Julian’s face went pale, then flushed a violent, ugly red. "You wouldn't dare. You're bluffing."
"Try me," Clara challenged, crossing her arms over her chest. "Take the blueprints. I'll walk out that door, call a press conference, and announce to the entire architectural community that Thorne Enterprises is committing corporate plagiarism. Let’s see how the apex bid judges feel about your 'muse' then."
"You arrogant bitch," Julian hissed, losing the last shreds of his composure. He slammed his fist onto her drafting table, rattling the pen cups. "You think you can threaten me? You think you're indispensable? You are nothing without the Thorne name backing you!"
"I *am* the Thorne name right now," Clara shot back, her voice like a whip crack. "Without my designs, your stock plummets by Friday."
Julian glared at her, his chest heaving. He was panicking, trying to find a lever to pull, a way to force her back into the neat, obedient little box she had lived in for the past five years. He reached for the ultimate weapon, the one he always used when she showed the slightest hint of independence.
He straightened his suit jacket, pasting on a cold, indifferent mask. "Fine. You want to play hardball? Here is the reality, Clara. You give Serena the blueprints by noon, or I am calling the wedding planner and canceling the entire event."
He waited for the tears. He waited for her breath to hitch, for her to apologize, for her to crumble at the thought of losing him.
Instead, Clara smiled. It was a terrifying, brilliant smile that reached her eyes and illuminated the sheer, unadulterated relief flooding her soul.
She calmly reached over to her desk, picked up her half-finished cup of morning coffee, and brought it to the center of the table. Slowly, deliberately, she slid the massive, three-carat diamond engagement ring off her left hand.

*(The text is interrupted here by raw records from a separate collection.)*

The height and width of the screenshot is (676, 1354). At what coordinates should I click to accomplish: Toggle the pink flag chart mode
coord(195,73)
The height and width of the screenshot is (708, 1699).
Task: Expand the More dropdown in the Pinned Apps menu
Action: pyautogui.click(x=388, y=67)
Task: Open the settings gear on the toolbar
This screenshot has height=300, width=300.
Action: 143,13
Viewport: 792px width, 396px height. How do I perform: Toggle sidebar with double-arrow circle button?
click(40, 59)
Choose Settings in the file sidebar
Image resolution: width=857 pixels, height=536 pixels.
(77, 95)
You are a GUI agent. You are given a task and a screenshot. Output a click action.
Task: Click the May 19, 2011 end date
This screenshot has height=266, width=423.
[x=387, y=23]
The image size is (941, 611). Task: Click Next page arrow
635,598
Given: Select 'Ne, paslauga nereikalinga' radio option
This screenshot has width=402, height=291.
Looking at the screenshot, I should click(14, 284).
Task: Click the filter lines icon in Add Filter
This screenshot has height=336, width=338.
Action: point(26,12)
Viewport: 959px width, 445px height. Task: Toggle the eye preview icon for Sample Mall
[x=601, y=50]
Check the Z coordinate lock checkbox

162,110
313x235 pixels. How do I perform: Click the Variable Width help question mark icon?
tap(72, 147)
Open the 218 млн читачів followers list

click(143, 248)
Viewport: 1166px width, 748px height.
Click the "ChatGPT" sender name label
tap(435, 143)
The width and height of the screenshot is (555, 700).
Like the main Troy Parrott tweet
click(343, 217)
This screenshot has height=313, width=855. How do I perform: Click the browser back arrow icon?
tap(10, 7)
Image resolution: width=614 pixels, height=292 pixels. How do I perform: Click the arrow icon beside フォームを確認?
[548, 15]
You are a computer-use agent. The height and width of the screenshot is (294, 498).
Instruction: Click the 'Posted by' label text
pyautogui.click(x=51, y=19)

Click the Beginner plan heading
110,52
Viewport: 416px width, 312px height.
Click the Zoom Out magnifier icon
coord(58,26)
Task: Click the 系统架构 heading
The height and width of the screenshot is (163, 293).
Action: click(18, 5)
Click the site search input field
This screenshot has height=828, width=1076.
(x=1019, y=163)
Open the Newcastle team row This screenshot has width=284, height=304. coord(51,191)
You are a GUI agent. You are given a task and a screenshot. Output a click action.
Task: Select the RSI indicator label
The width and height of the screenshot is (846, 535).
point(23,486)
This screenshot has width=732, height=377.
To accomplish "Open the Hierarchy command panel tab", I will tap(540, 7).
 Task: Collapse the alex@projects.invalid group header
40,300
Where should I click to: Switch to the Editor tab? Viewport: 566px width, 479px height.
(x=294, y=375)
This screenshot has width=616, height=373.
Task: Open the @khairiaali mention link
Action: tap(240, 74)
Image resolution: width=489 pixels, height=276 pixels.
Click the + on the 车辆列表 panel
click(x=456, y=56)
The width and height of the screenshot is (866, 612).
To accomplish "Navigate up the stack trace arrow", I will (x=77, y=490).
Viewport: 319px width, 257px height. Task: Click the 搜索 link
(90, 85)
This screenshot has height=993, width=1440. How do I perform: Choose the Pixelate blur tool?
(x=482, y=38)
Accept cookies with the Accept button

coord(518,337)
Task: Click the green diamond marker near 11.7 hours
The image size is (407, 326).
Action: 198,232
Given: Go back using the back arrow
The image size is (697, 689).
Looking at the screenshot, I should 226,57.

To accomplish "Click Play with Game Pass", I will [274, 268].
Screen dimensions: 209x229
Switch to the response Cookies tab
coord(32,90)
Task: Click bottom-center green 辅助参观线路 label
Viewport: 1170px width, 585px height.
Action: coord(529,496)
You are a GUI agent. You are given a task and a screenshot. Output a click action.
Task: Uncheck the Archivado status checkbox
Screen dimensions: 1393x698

Julian’s eyes widened in shock. "Clara, what are you doing?"
Clara held the ring over the dark, lukewarm liquid. "You want to cancel the wedding to appease your mistress, Julian?"
She opened her fingers. The heavy diamond hit the coffee with a dull *plop*, sinking instantly to the bottom of the ceramic mug.
Clara looked him dead in the eye, her voice practically purring with satisfaction. "Consider it canceled."